Kamala Harris, Daughter of Jamaican and Indian immigrants, Elected America’s First Female Vice-President

Kamala Harris, Daughter of Jamaican and Indian immigrants, Elected America’s First Female Vice-President

Kamala Devi Harris attends a casual talk at the Democratic Picnic, and shares a few things to share with her many supporters. – IOWA – JULY 03, 2020 (Shutterstock)

By Mary Campbell

On Saturday, November 7, America started to breathe again. Joe Biden was announced as the winner of the 2020 presidential elections along with running mate Kamala Harris as his vice-president. It’s a series of firsts: first woman and first black woman. Harris is the daughter of Jamaican and Indian immigrants. 

Harris walked onstage Saturday night to “Work That” by Mary J. Blige and radiated pure joy and excitement befitting this moment in history and glowed in a white suit, a gesture of respect to the color of suffragists who fought to enfranchise women.   In her first speech as vice-president-elect, Harris noted her ascension to the role comes 100 years after the 19th Amendment was ratified and 55 years after the signing of the Voting Rights Act, which expanded who could participate in American democracy. She praised Joe Biden for having “the audacity to break one of the most substantial barriers that exist in our country” by selecting a woman as his running mate. Here are her words:

“And to the woman most responsible for my presence here today, my mother, Shyamala Gopalan Harris, who is always in our hearts. When she came here from India at the age of 19, she maybe didn’t quite imagine this moment.

But she believed so deeply in an America where a moment like this is possible, and so I am thinking about her and about the generations of women, Black women, Asian, white, Latina, Native American women, who throughout our nation’s history, have paved the way for this moment tonight, women who fought and sacrificed so much for equality and liberty and justice for all.

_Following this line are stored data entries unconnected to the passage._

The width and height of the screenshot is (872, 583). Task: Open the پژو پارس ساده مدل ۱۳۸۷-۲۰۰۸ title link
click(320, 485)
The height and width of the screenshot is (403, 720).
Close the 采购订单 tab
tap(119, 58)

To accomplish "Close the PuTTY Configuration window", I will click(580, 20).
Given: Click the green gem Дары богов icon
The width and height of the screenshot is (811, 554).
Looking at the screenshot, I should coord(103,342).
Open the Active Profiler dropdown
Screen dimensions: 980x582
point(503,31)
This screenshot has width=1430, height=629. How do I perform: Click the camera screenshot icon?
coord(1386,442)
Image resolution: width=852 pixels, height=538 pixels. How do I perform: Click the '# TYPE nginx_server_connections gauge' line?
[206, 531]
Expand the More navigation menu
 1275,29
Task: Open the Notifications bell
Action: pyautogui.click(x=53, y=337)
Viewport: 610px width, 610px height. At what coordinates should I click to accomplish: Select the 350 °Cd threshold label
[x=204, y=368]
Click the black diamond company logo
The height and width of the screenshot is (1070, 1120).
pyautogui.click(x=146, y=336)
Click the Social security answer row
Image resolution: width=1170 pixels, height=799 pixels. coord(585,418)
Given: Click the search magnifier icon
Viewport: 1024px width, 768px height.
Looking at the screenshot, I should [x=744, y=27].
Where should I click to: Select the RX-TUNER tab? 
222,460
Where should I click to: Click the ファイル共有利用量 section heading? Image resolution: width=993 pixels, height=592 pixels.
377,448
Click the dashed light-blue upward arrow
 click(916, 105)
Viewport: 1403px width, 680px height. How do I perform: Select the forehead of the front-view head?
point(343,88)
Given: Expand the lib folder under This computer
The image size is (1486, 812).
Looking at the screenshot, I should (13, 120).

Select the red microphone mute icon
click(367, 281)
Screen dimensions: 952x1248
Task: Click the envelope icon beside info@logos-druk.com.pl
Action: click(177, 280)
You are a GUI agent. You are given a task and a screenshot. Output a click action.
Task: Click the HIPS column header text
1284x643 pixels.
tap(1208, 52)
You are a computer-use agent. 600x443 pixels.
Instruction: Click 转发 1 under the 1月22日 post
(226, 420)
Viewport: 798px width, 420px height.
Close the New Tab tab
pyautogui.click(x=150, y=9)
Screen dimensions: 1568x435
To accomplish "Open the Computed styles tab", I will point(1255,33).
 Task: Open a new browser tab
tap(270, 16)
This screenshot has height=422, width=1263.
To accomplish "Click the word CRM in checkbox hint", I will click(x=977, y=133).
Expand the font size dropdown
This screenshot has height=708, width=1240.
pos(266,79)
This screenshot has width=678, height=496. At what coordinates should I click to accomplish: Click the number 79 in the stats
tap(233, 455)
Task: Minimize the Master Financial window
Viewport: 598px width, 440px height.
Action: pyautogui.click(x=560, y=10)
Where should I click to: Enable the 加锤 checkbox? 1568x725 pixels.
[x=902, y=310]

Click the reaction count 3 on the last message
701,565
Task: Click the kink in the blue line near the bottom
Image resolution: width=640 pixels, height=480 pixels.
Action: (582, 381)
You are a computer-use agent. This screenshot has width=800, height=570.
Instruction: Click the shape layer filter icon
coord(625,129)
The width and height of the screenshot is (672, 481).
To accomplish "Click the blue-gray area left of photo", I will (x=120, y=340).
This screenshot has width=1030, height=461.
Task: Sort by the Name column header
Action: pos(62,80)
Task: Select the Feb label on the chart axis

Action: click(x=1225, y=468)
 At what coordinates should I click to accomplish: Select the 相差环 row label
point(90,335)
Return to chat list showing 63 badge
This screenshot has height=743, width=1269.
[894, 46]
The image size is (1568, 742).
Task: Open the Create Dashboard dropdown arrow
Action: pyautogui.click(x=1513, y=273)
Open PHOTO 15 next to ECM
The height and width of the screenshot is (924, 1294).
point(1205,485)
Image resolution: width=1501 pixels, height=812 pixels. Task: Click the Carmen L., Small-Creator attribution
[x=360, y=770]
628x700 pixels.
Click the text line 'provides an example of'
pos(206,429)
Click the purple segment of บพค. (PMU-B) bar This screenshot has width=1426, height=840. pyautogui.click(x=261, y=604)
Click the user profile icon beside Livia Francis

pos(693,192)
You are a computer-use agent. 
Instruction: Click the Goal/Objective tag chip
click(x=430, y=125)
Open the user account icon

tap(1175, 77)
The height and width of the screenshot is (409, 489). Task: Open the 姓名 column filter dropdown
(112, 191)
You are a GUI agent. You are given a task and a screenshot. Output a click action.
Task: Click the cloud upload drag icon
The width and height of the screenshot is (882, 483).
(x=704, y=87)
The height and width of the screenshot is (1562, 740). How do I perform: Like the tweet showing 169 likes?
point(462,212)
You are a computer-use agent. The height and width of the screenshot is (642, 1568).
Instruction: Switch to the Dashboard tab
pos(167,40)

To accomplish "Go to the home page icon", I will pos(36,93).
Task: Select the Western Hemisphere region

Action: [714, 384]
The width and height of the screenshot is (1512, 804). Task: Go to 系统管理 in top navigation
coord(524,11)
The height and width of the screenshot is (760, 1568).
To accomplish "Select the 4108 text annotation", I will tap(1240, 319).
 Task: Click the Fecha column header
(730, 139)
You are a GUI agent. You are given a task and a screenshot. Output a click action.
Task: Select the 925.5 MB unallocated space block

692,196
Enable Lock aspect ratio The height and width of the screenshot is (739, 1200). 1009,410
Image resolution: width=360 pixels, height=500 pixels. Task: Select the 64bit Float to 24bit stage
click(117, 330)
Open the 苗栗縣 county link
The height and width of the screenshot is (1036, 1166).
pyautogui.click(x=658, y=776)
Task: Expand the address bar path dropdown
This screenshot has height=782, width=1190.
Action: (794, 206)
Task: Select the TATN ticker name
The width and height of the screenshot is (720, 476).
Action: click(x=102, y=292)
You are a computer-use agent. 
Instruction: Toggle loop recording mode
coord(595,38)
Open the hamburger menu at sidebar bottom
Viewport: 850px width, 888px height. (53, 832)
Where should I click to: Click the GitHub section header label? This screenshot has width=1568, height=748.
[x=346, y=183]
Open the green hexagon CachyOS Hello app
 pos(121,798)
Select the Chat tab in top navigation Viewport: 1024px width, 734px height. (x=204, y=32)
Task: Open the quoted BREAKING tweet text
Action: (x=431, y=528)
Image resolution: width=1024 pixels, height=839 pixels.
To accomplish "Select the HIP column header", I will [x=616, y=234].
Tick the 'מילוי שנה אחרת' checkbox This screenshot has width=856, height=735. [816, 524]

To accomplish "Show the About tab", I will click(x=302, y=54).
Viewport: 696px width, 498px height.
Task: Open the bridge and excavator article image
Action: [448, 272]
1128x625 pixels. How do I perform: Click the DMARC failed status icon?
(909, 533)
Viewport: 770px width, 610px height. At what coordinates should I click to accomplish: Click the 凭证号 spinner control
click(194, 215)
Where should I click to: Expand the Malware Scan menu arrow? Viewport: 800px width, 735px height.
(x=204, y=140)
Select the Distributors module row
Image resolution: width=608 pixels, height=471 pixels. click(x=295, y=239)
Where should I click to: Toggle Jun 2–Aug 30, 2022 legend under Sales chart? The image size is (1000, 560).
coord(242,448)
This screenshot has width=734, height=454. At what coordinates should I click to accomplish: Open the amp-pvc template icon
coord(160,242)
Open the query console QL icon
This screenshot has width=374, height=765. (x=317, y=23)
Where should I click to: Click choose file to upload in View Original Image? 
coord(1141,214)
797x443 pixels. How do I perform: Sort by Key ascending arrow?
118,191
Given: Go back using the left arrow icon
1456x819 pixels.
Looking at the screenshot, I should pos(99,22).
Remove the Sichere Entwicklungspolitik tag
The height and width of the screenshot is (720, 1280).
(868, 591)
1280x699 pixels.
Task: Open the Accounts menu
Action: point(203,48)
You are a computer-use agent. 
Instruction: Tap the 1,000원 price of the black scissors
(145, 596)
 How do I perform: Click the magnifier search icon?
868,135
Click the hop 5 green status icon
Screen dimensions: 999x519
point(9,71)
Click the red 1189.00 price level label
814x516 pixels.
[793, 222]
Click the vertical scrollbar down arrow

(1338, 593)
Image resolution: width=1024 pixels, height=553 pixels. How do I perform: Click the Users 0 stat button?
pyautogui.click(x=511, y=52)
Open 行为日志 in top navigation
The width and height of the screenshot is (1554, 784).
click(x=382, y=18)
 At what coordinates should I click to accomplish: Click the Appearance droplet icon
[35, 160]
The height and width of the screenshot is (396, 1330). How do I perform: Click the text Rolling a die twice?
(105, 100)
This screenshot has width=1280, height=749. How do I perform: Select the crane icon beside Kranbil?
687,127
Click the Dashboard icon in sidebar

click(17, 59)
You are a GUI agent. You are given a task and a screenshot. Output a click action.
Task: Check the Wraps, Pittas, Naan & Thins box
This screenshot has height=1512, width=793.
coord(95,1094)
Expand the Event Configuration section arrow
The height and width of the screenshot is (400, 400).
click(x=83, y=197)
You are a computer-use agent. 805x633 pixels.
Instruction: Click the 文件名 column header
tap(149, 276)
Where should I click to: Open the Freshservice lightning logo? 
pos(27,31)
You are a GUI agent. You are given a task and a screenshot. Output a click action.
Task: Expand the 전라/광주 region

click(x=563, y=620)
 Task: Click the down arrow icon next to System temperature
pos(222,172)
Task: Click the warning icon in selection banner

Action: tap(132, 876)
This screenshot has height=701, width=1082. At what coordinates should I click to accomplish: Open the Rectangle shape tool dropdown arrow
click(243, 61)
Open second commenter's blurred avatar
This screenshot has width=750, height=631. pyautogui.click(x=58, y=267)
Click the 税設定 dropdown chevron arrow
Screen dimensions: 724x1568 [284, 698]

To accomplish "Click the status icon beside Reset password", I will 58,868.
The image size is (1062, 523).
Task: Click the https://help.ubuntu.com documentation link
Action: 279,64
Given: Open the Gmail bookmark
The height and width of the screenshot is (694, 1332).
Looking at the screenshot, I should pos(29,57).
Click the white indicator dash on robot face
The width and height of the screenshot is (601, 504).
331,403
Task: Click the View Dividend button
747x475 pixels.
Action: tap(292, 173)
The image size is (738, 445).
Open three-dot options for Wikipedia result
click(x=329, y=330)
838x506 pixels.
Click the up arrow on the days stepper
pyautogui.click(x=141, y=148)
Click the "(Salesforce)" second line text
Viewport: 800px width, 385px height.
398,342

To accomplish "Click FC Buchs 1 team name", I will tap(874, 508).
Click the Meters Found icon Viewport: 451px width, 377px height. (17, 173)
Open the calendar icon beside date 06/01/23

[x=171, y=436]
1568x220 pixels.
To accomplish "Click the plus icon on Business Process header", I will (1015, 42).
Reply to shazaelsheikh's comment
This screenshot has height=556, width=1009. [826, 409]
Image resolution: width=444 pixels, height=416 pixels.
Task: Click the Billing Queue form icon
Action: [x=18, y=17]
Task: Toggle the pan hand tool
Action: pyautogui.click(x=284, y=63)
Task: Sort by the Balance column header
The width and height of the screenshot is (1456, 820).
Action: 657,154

Including the Black women who are often, too often overlooked but so often proved they are the backbone of our democracy.

All the women who have worked to secure and protect the right to vote for over a century 100 years ago with the 19th Amendment, 55 years ago with the Voting Rights Act and now in 2020 with a new generation of women in our country who cast their ballots and continued the fight for their fundamental right to vote and be heard.

Tonight, I reflect on their struggle, their determination and the strength of their vision to see what can be unburdened by what has been. And I stand on their shoulders. And what a testament it is to Joe’s character that he had the audacity to break one of the most substantial barriers that exists in our country and select a woman as his vice president.

But while I may be the first woman in this office, I will not be the last. Because every little girl watching tonight sees that this is a country of possibilities and to the children of our country regardless of your gender, our country has sent you a clear message: Dream with ambition, lead with conviction and see yourselves in a way that others may not simply because they’ve never seen it before.”

Harris’s words are so relevant to us as immigrants. Too often, especially in the last four years, we had an administration who demonized immigrants at a level of pure evilness: children forcefully separated from their parents; children put into cages; hysterectomies performed on women without their permission; to mention a few horrors. And so, while we know that these horrors cannot be undone or the trauma erased, we can look forward with hope and optimism. We know that America was built on the blood, sweat, and tears of immigrants. We know that immigrants contribute to the success of America. We are proud to see a daughter of immigrants from the Caribbean and Asia’s continent ascend to such a high office. We are proud of Kamala Harris, and we know she will continue to make us proud. 

American poet and civil rights activist, Maya Angelou said, “I come as one, but I stand as 10,000.” We expect Harris to come as one, but stand as 100,000 when she joins President-elect Joe Biden in the Oval Office in January 2021. 

We look forward to the restoration of the Soul of the Nation. God bless America.